Em termos de inadimplência, o analista aponta um recuo artificial, principalmente em função da rolagem de vencimentos de empréstimos por conta da pandemia, mas, que, a partir deste mês, será possível observar os sinais da “verdadeira” inadimplência, quando os vencimentos forem chegando e as famílias e empresas forem chamados ao pagamento dos compromissos.

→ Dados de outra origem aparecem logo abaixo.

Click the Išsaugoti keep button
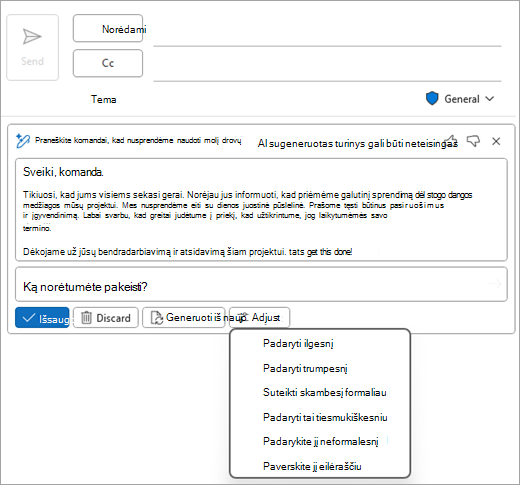The width and height of the screenshot is (520, 485). (x=42, y=318)
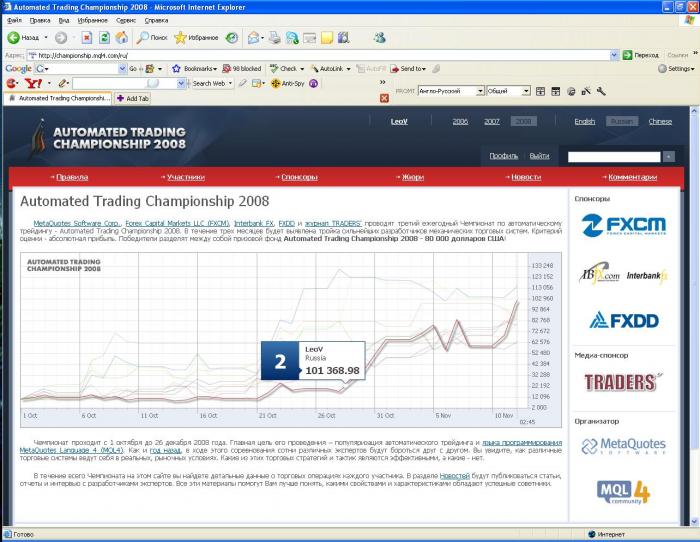Open the PROMT Общий topic dropdown
Viewport: 700px width, 542px height.
click(x=525, y=91)
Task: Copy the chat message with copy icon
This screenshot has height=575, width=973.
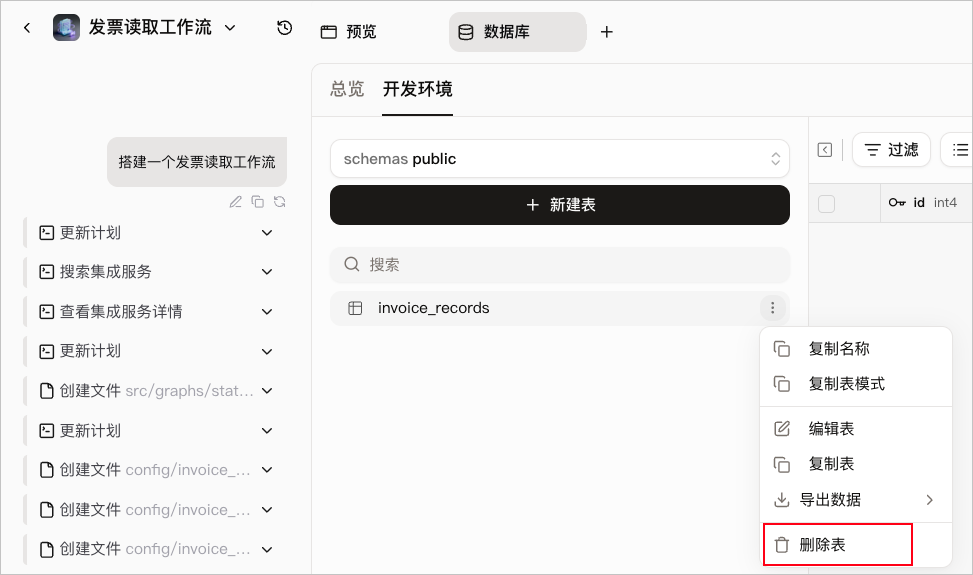Action: (x=258, y=202)
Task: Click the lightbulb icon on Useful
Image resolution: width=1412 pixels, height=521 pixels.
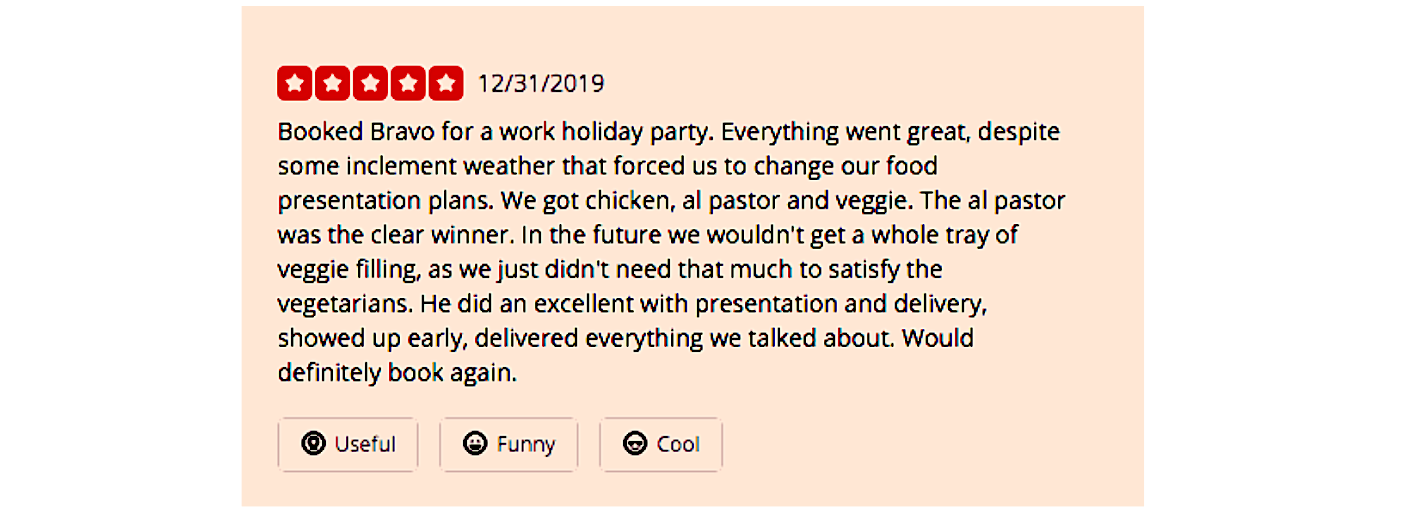Action: pyautogui.click(x=314, y=444)
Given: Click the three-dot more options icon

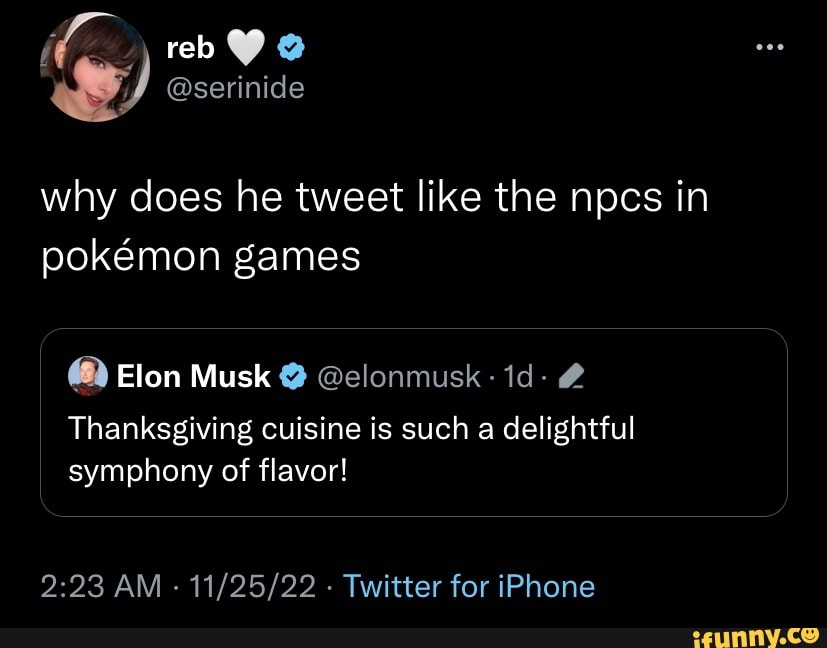Looking at the screenshot, I should 770,46.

Para os analistas do Bank of America (BoFA), Mario Pierry e Giovanna Rosa, o apetite por lucros dos bancos deve aumentar no curto prazo, com a possibilidade de os encargos de provisões terem atingido o limite no segundo trimestre e uma melhora no ambiente macroeconômico que resulta em melhores resultados.

No entanto, os especialistas recomendam cautela com a manutenção de possíveis abalos estruturais no setor no longo prazo e a necessidade de monitorar riscos regulatórios elevados e as tendências de inadimplência com o término do apoio financeiro do governo.

A visão mais otimista levou os analistas do BoFA a atualizarem as recomendações para os papéis do Banco do Brasil de neutro para compra e Santander de baixo desempenho para neutro. Já para Bradesco e Itaú Unibanco, mantiveram as recomendações para compra e neutra, respectivamente.

CRÉDITO, JUROS E SPREADS

Dados da Febraban mostram ainda que com o aumento do risco nas operações de crédito e a expectativa de alta na inadimplência, que já se refletiu na forte elevação das provisões, as taxas de juros e os spreads bancários recuaram entre fevereiro e agosto deste ano.

Nesse período, a taxa de juros para o conjunto das operações de crédito recuou de 23,1% para 18,7% ao ano, uma queda de 4,4 pontos percentuais (pp), sendo de 7,5 pp no crédito livre, que passou de 34,2% para 26,7% em agosto, e de 0,4 pp no direcionado (7,6% para 7,2%).

Já o spread médio das operações de crédito caiu 3,6 pp no mesmo intervalo, de 18,6% em fevereiro para 15,0% em agosto, sendo o maior recuo (6,6 pp) no livre, de 28,9% para 22,3%, enquanto o direcionado subiu 0,2 pp, de 4,2% para 4,4%.

Entre 1 de março a 18 de setembro, as concessões de crédito pelas instituições somaram R$ 2,2 trilhões, incluindo contratações, renovações e suspensão de parcelas.

Os dados consolidados pela entidade incluem recursos livres (que não estão atrelados a programas específicos) para pessoa jurídica, que já somam 204,5 bilhões. Na pessoa física, os números de agosto consideram o crédito imobiliário, mas não as operações de rotativo.

A entidade também destacou a renegociação de 15,0 milhões de contratos com operações em dia, com saldo devedor total de R$ 858 bilhões, no período de 16 de março a 18 de setembro. A soma das parcelas suspensas dessas operações repactuadas totaliza R$ 118,6 bilhões, o que traz um alívio financeiro imediato para empresas e consumidores, que passaram a ter uma carência entre 60 a 180 dias para pagar suas prestações.

A Febraban atribui o crescimento do volume de concessões de crédito à elevação de 15,1% das operações para pessoa jurídica entre março e agosto. Com a inclusão dos dados gerenciais da entidade, a alta registrada nas concessões para PJ no segmento livre foi de 35,9% na comparação com março e setembro de 2019 com o período de 16 de março a 18 de setembro deste ano.